══ Provided information ══

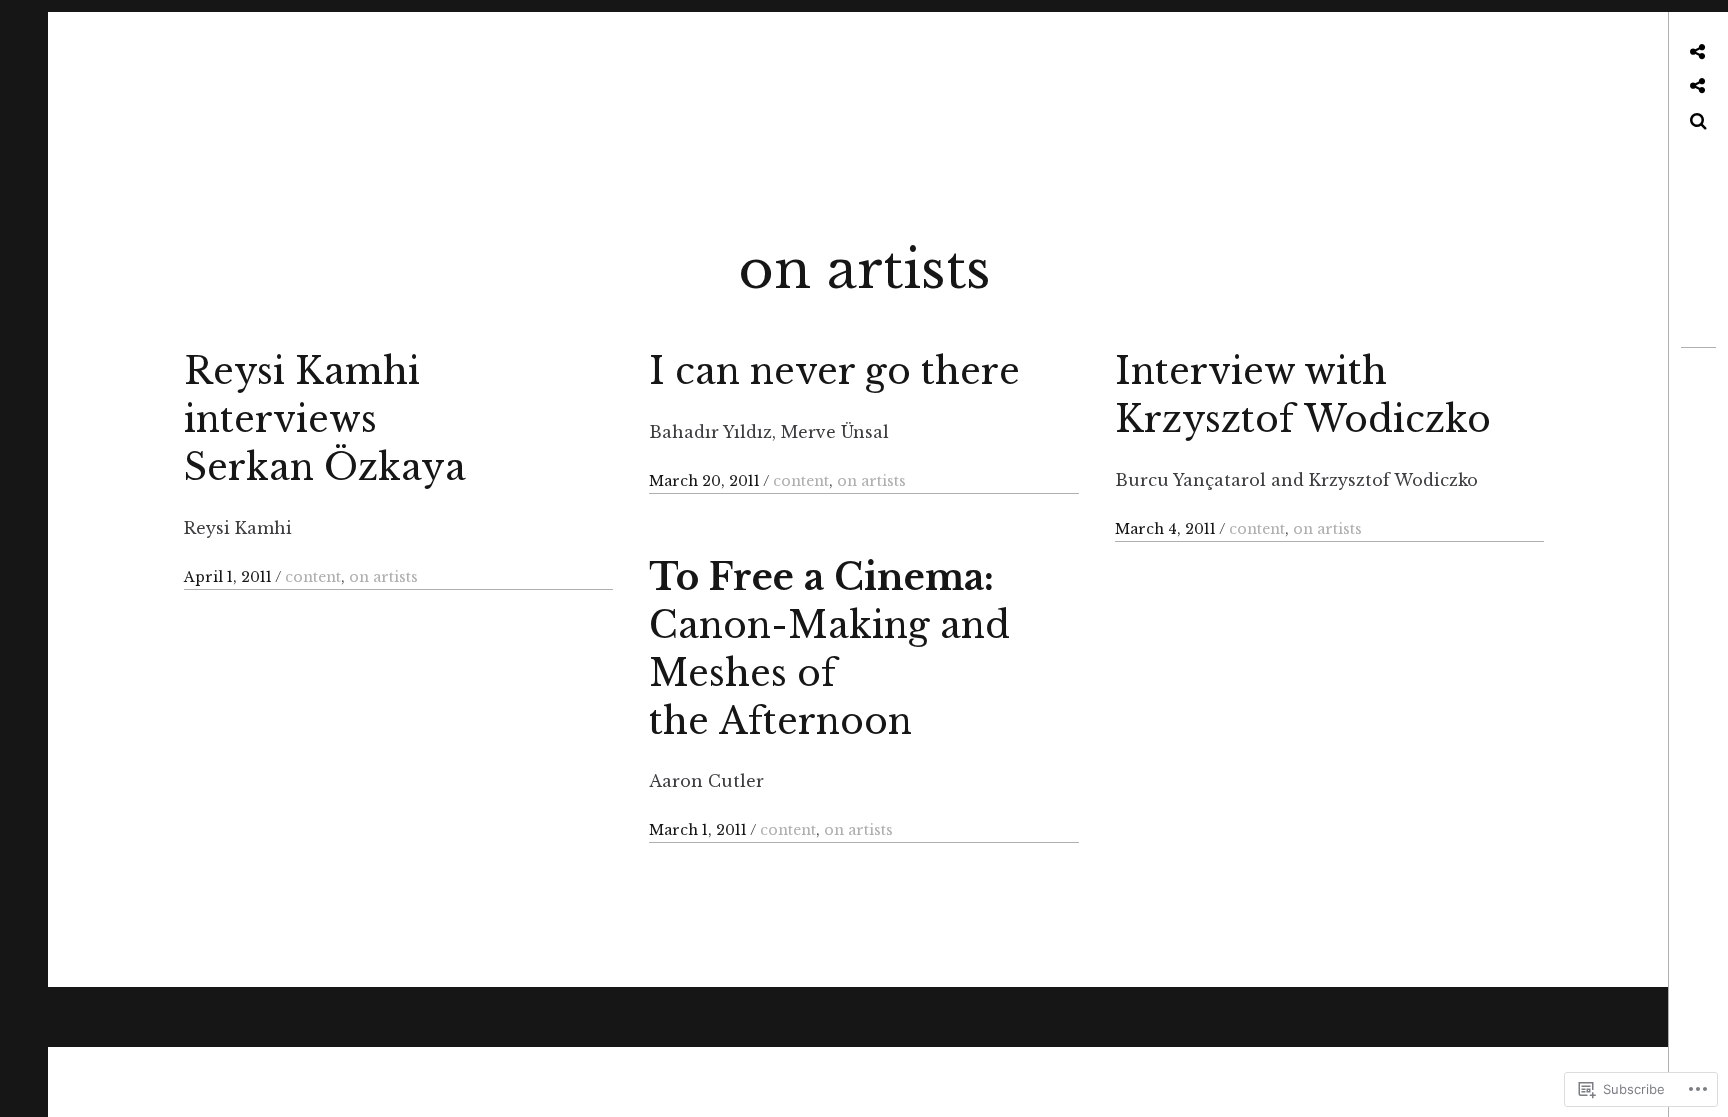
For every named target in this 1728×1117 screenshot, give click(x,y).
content (313, 577)
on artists (383, 577)
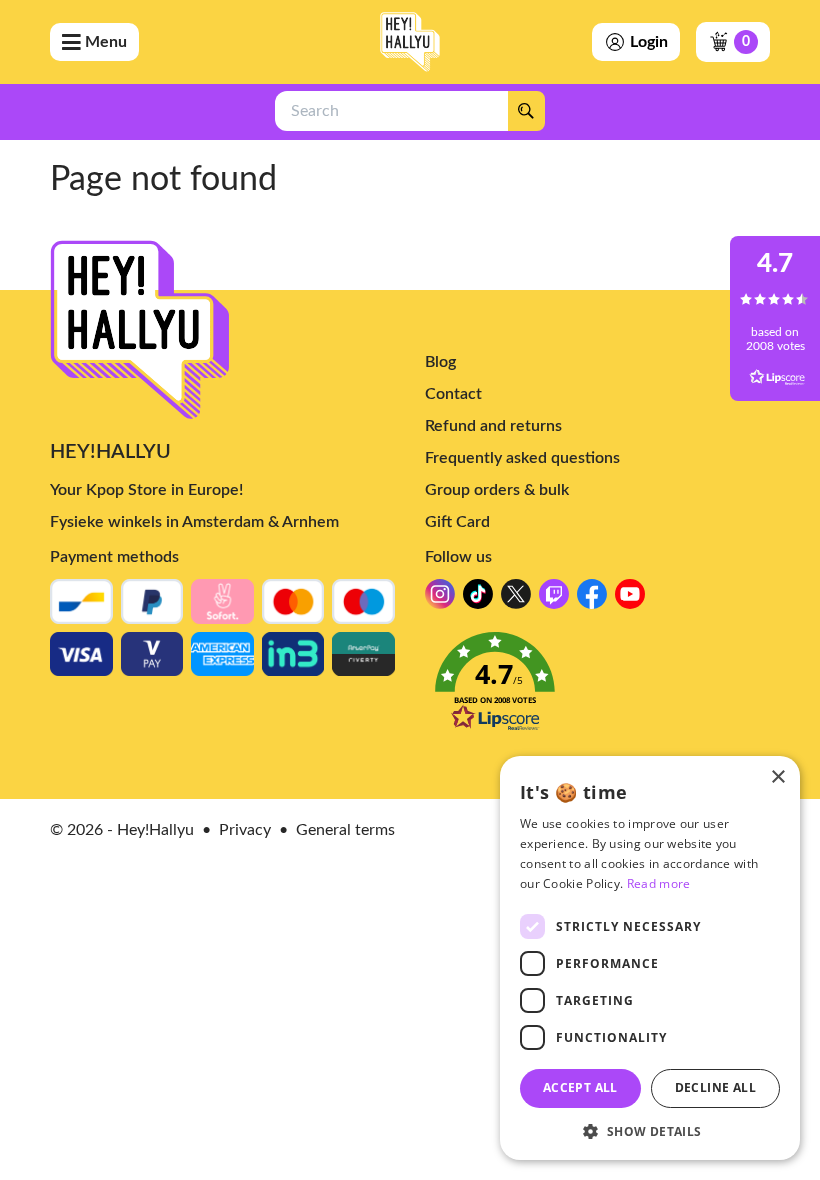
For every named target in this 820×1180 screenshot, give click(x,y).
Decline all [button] (715, 1087)
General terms (345, 830)
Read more (659, 883)
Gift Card (457, 522)
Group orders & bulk (497, 490)
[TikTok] (478, 599)
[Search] (526, 111)
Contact (453, 394)
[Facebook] (592, 599)
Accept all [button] (580, 1087)
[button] (597, 687)
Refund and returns (493, 426)
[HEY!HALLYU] (410, 42)
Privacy (245, 830)
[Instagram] (440, 599)
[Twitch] (554, 599)
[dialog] (650, 958)
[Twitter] (516, 599)
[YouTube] (630, 599)
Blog (440, 362)
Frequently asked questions (522, 458)
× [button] (777, 777)
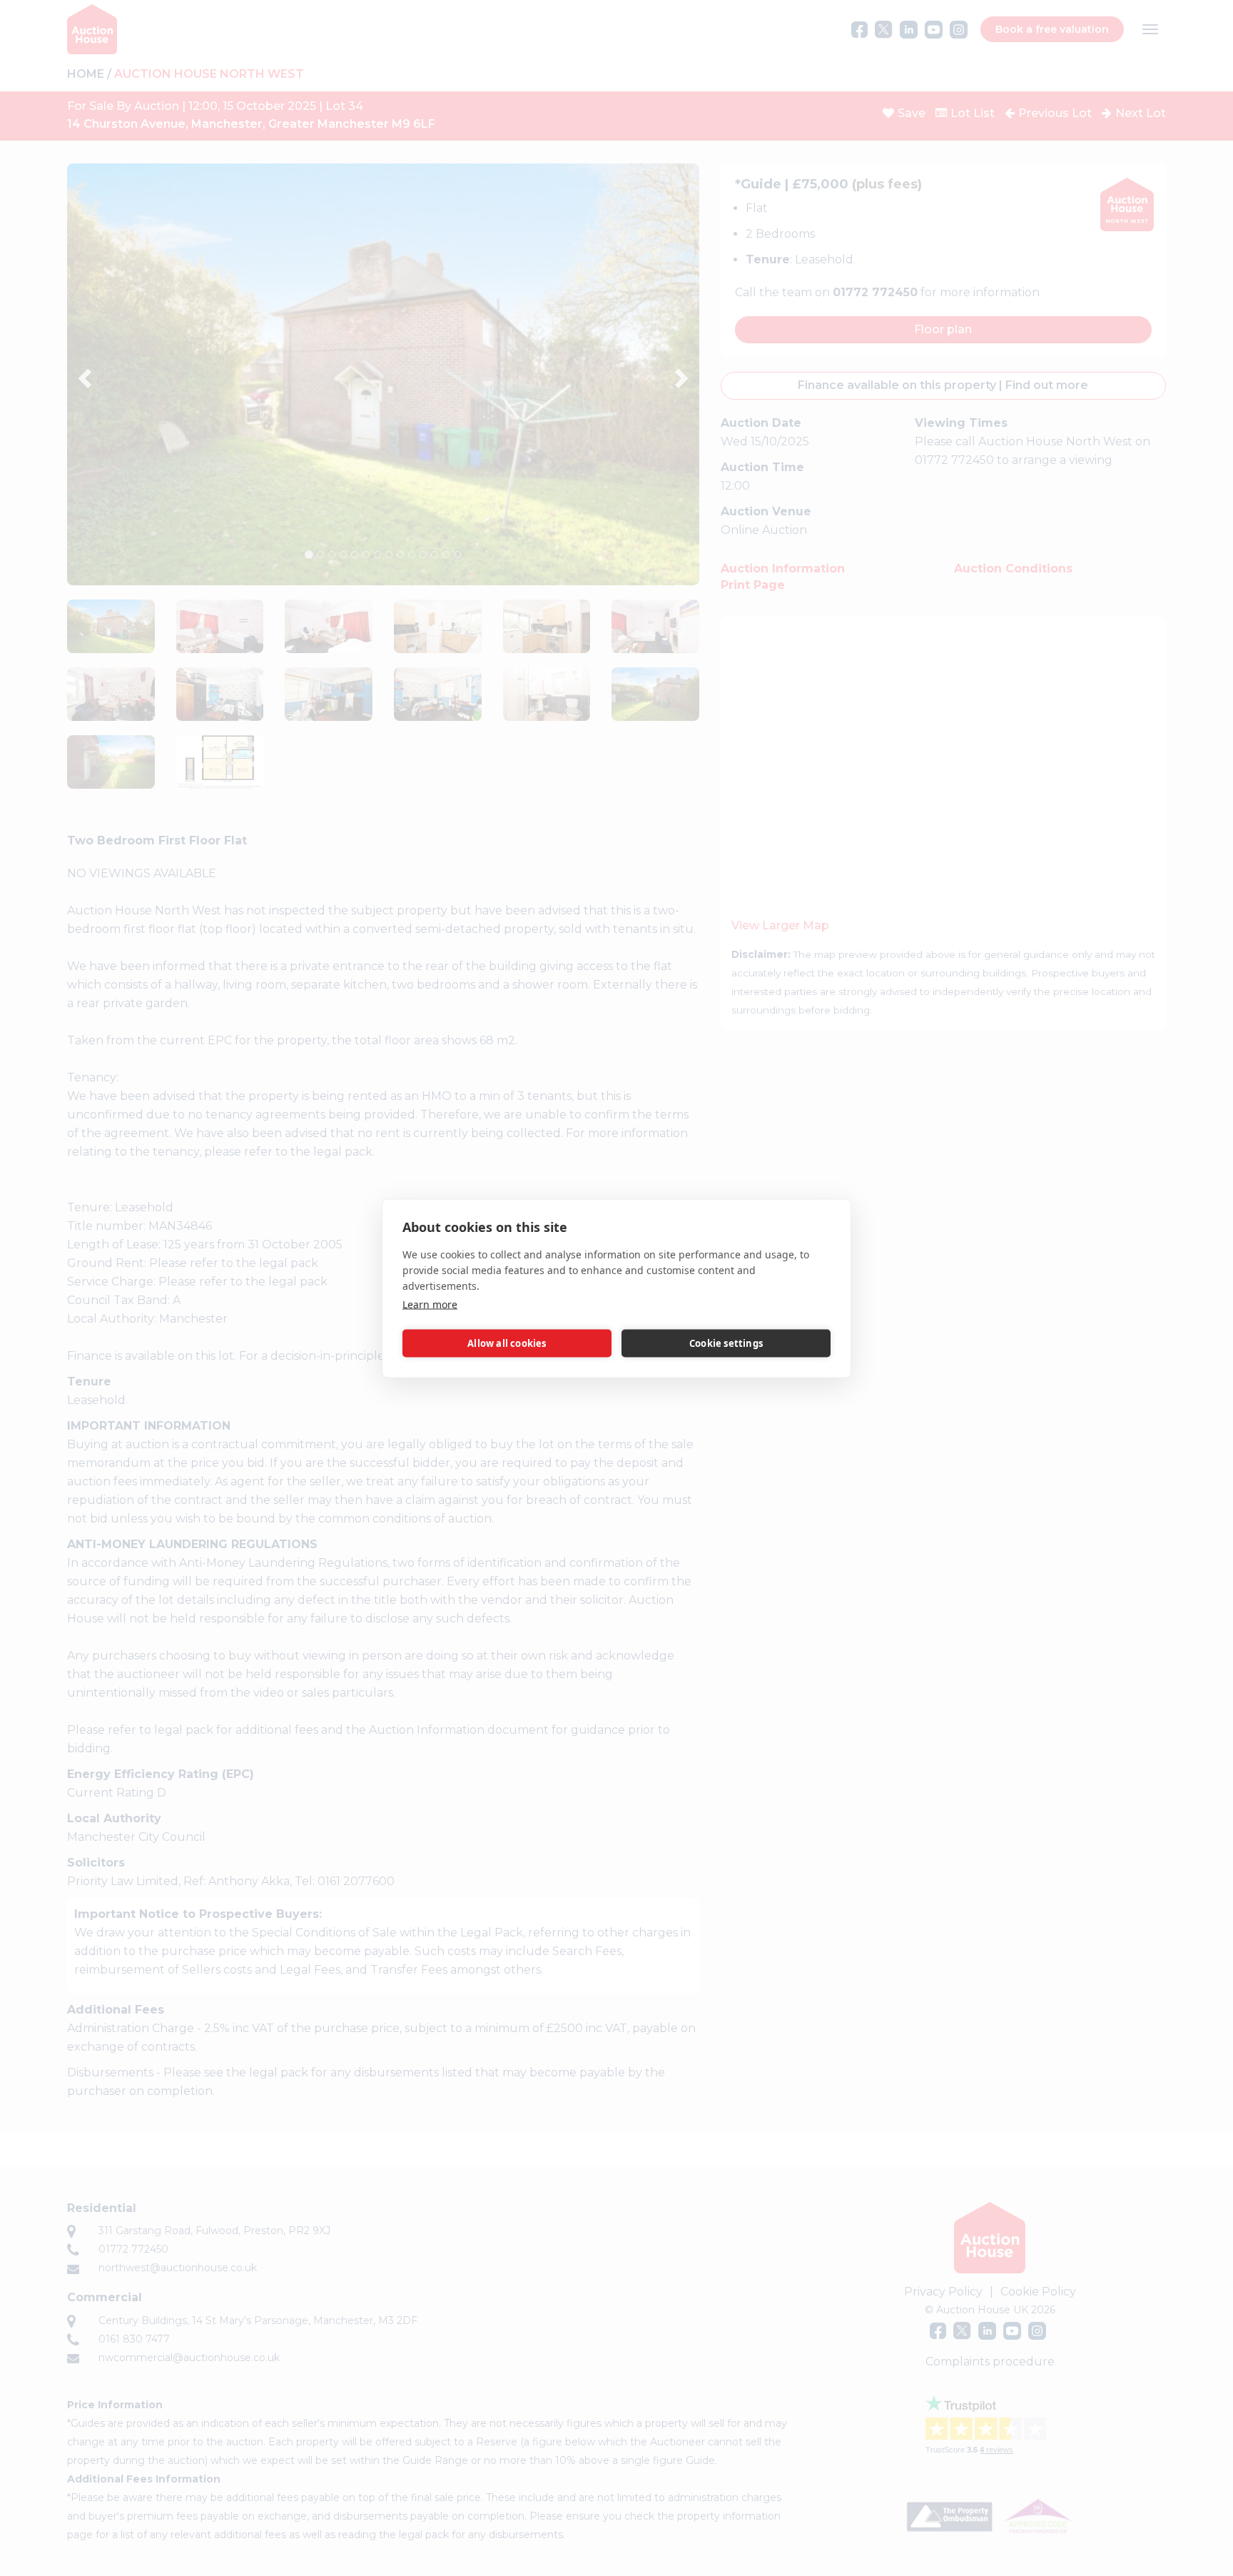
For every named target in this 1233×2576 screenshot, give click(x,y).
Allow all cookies (506, 1343)
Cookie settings (726, 1343)
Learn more (429, 1303)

═══

Scan the entries above and show each line that contains the word "give".

For every named target in this 1728×1117 screenshot, give click(x,y).
For every named target in this 820×1180 screenshot, give click(x,y).
For every named target in this 1233×2576 screenshot, give click(x,y).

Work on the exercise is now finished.